His father peered solemnly at him. “It doesn't take a martinet. You act like the boy did nothing more than steal a stick of bubble gum from some department store. To my mind, he committed the ultimate crime, Son. He rejected the society that nourished him.” He softened a bit, eyeing his son. “It wasn't an easy thing for me to do, Will. I like Mark. But I can't forget what he's done and I can't ignore it. He did it willingly, with his eyes open, and he has flaunted the law by coming here from Canada.”

“I can't believe this.” Goodrich was nearing tears. “He hasn't harmed anyone, Dad. He was only following his conscience. You have to respect him for that. It isn't easy.”

“Then respect me, too. I'm only following mine. And you're wrong about the harm, Son. He's harming a whole nation. Those people have no sense of country. They don't look beyond themselves. That's as far as their obligation goes. Well, so be it. But if they're willing to accept the benefits of this society—like a Harvard education—they should also accept the burdens.” His father looked up at him. “I'm not happy you went into the Marines, Will. But I accepted it. I wouldn't have been very happy if you'd refused the draft and gone to jail, but I could have accepted that. But I'd have buried my face in mortal shame if you'd done what Mark did. He ignored the law. He turned his back on the whole structure that binds our society.”

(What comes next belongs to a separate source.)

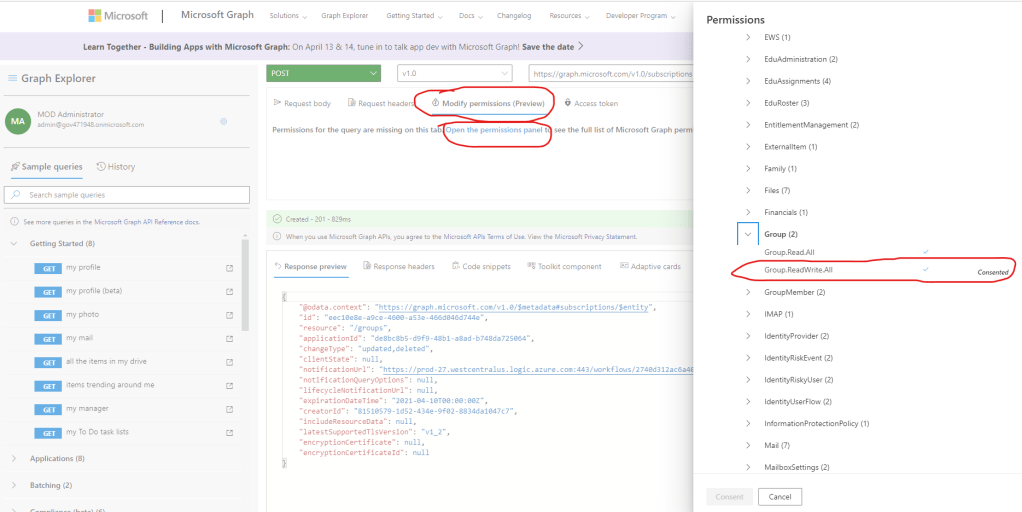This screenshot has height=512, width=1022.
Task: Expand the Mail (7) permissions category
Action: point(748,444)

Goodrich held his buzzing head in both hands. The world had just succeeded in finding the final little nudge that sent it topsy-turvy. “He didn't do anything really wrong, Dad. I think I have the standing to say that.”

“You were arguing with him when I came in—”

“I don't want him to tell me about Vietnam. But he isn't wrong.”

“You know what we've lost, William? We've lost a sense of responsibility, at least on the individual level. We have too many people like Mark who believe that the government owes them total, undisciplined freedom. If everyone thought that way, there would be no society. We're so big, so strong now, that people seem to have forgotten that a part of our strength comes from each person surrendering a portion of his individual urges to the common good. And the common good is defined by who wins at the polls, and the policies they make. Like it or lump it.”

“For a lawyer you're being pretty idealistic, Dad. And—”

“The legal end of this can only work in Mark's favor. He may very well get off on a technicality.”

“What about the duty to protest? What Mark was doing is as old as Thoreau. Civil disobedience is as American as—killing Indians!”

His father smiled, just the smallest curving of his mouth. “That answers itself, Son. Thoreau went to jail, not to Canada. That's civil disobedience. The other is self-interest, cloaked with morality.”

He held his head again. It was going to explode, blow him mindless. “How can I face Mark after this?”

His father pointed to his leg. “How can he face you after that?”

“That's not important. I did it to myself. He didn't do it to me.”

“That's called accepting responsibility for your acts, Son. If Mark does the same, you'll have no trouble continuing your friendship. He did it to himself, too. At least in the larger sense.”

“It's not that simple.”

“Self-discipline is never simple.”

Goodrich rose, with great effort, and inched his way back toward his room. “I need to go to bed. I need to get some sleep. I need to take a pill.”

II

The buildings were the same. Trees still sprawled thick and old. The students were only mildly different: hair a bit longer, clothing more casual, the ardent issues war and ecology rather than civil rights and Red China. But in the core they were the same: idealistic, inexperienced, waiting to be molded by some event, to react gallantly to cleanse the social order of its dark spots.

It was all the same, and yet he could no longer identify with it. He had grown beyond it, or perhaps merely away from it. His intimate rubbings in the dirt and bake of Vietnam, his exposure to minds unfogged by academic posturings, his months of near-total dependence on the strengths and skills of persons who would have been no more than laughable pariahs, or a moment of chic elbow-rub, to the students who now surrounded him, joined to make him question all his earlier premises.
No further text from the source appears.